4.7 Predictability Through Defining A Process Flow In Case Handling

Further, a process flow of hearings could be shared with the appellants and other stakeholders (see Appendix 3) to add to the element of predictability of the hearing process. Posting real-time schedules of hearings made available in advance on the NCM website as well as mobile enabled reminders and notifications to the various stakeholders in the hearings could reduce the element of unpredictability and save time and money of those who end up waiting in long queues for hours for the Commission hearings.

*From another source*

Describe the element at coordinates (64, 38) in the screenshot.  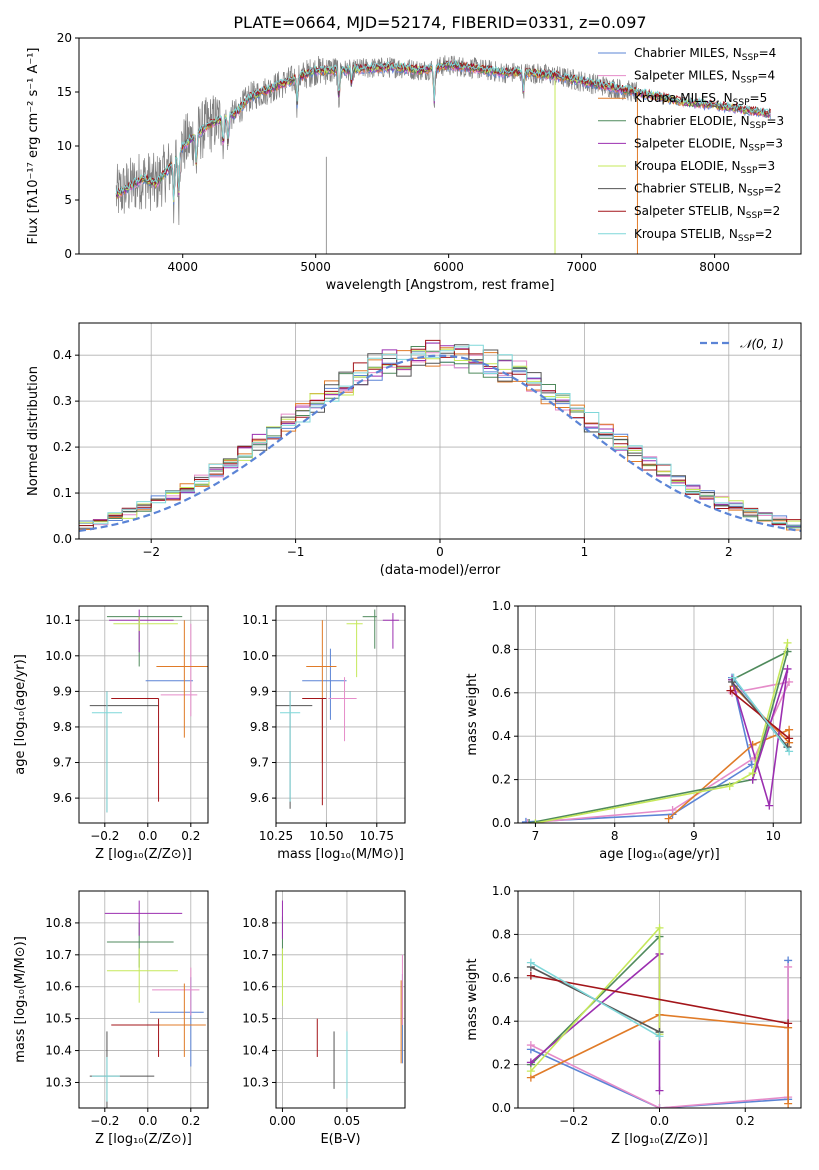
I see `y-tick-label: 20` at that location.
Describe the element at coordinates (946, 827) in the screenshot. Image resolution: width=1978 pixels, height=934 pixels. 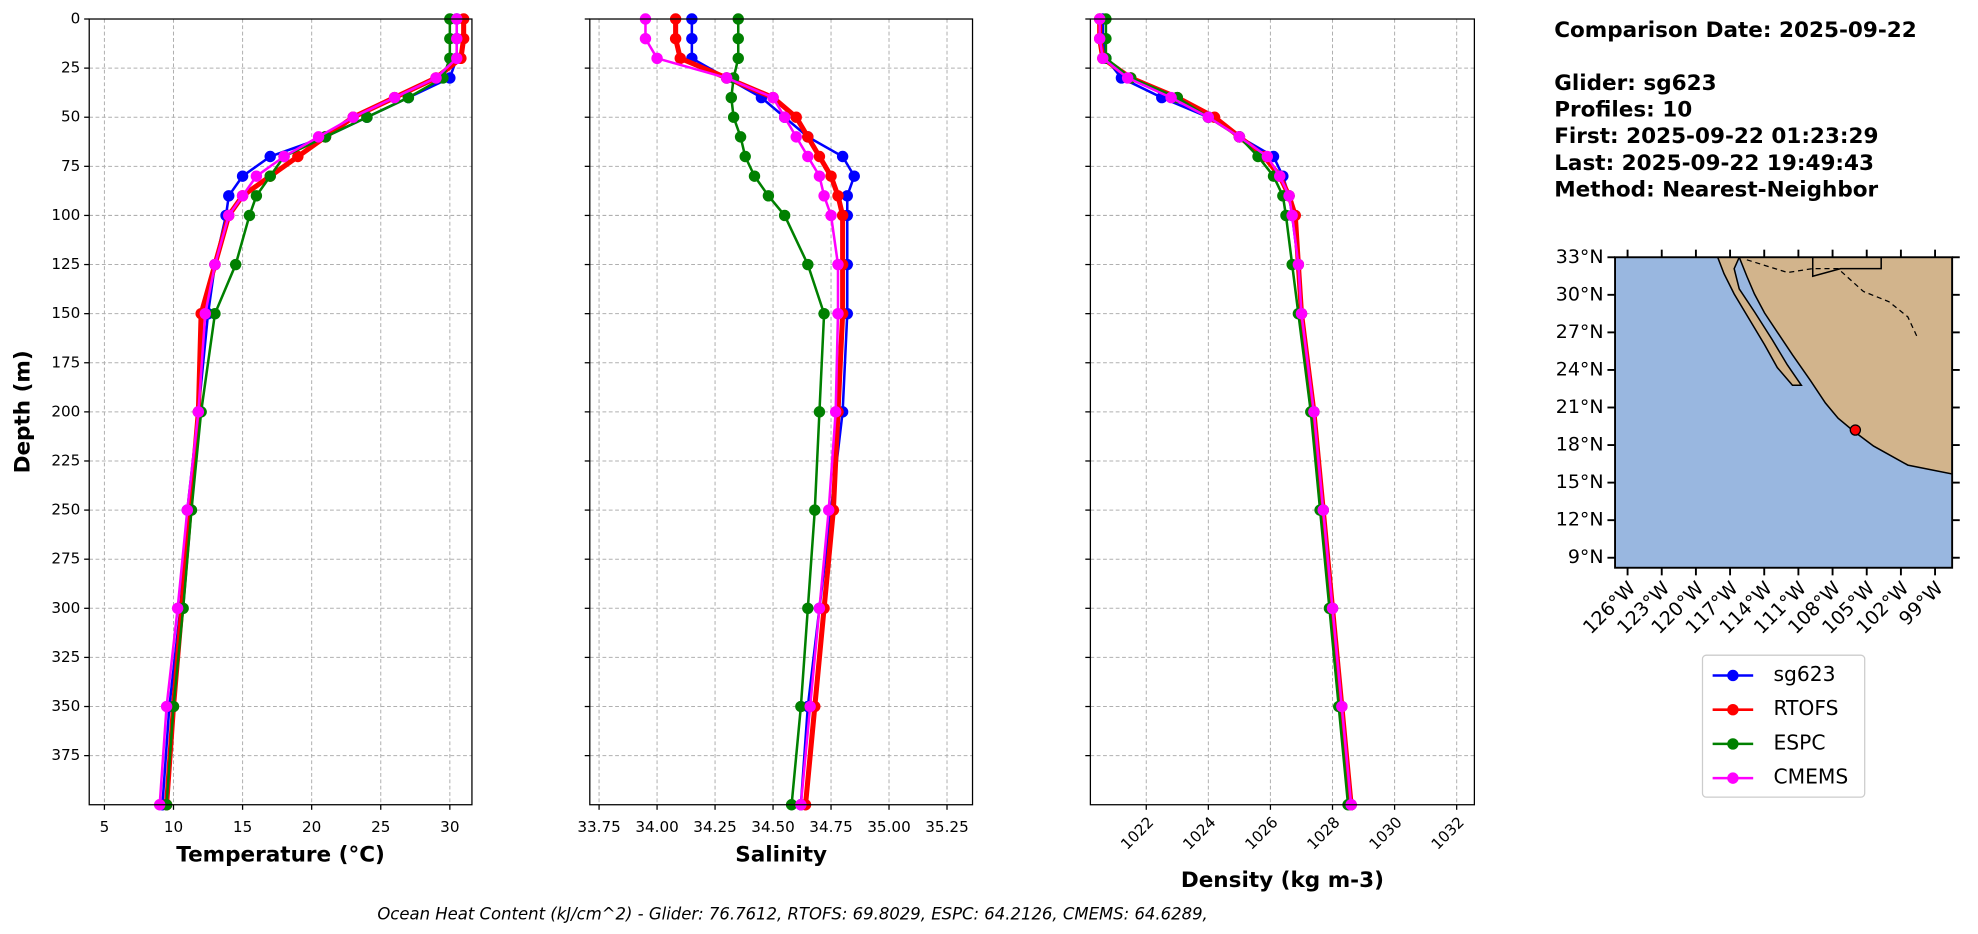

Additionally, the number of NCM decisions appealed in the courts, and the percentage of decisions overturned by the courts should to be measured on a regular basis to imbibe a sense of trust and predictability in the decision-making process of the Commission.

4.8 Expanding The Role Of State Minorities Commissions

The strengthening of the State Commissions and setting up new state level commissions, where these do not yet exist, can help in reducing the pendency rates and increasing hearings’ effectiveness of the Commission. This issue has also been discussed in the various annual reports of NCM (2007-08,[40] 2008-09,[41] 2010-11[42]) but hardly any action has been taken on this by the central and state governments.

In this regard, NCM could solicit help from the NITI Ayog (the Government of India’s policy think-tank and central policy planning agency). NITI Ayog with its promise of bolstering center-state relations in the spirit of “cooperative federalism” could help in the setting up and empowerment of the State Minorities Commissions.[43]

4.9 Filtration Process And Linkages For Cases Between State Level Minorities Commissions And NCM

In addition to setting up more state minorities commissions, there is a need for a process of filtration of cases from the state level Commissions to the NCM at the capital (New Delhi) with a view of reducing the excessive number of pending and unheard cases each year. The Commission could, in consultation with a legal officer, define parameters to segregate cases into High, Medium, and Low priority. The parameters for this classification could be:

  • Financial loss
  • Extent of hurt
  • Discretionary parameters such as degree and extent of social injustice committed etc.
  • Level of arbitration difficulty at the state Commission in dealing with a case

This approach may have its own challenges as the quantification of the loss of dignity in cases of discrimination against minorities is difficult. Nevertheless, the guiding rule of thumb could be that only the following classifications of cases may be forwarded from the state level commissions to the National Commission:

(a) cases related to Central Government, or those concerning Central Universities;

(b) long standing contentious cases; and

(c) cases of grievous discrimination.

4.10 Expanding NCM’s Legal And Constitutional Authority

NCM could fulfill its duties assigned in its mandate if greater legal and constitutional authority is extended to the Commission. The Commission could be more effective if it has greater authority to conduct independent enquiries in cases of transgression of rights of the minorities, and especially in cases of communal violence. This aspect has also been highlighted in detail in the 2007-08,[44] 2008-09[45] and 2010-11[46] annual reports of the Commission.

5. Conclusion

In this era of populist majoritarian movements that render minority rights ignored, subdued, and suppressed, the National Minorities Commission has the potential to rise as an institution that can serve as the beacon of minority rights in India. India being the largest democracy in the world, with a fifth of its population comprised of minority groups, is faced with the trial of proving its resilience and commitment to the idea of “unity in diversity” to the world. The National Minority Commission stands at the helm of this challenge, to prove its mettle as an institution that can safeguard the ethos upon which this nation was built.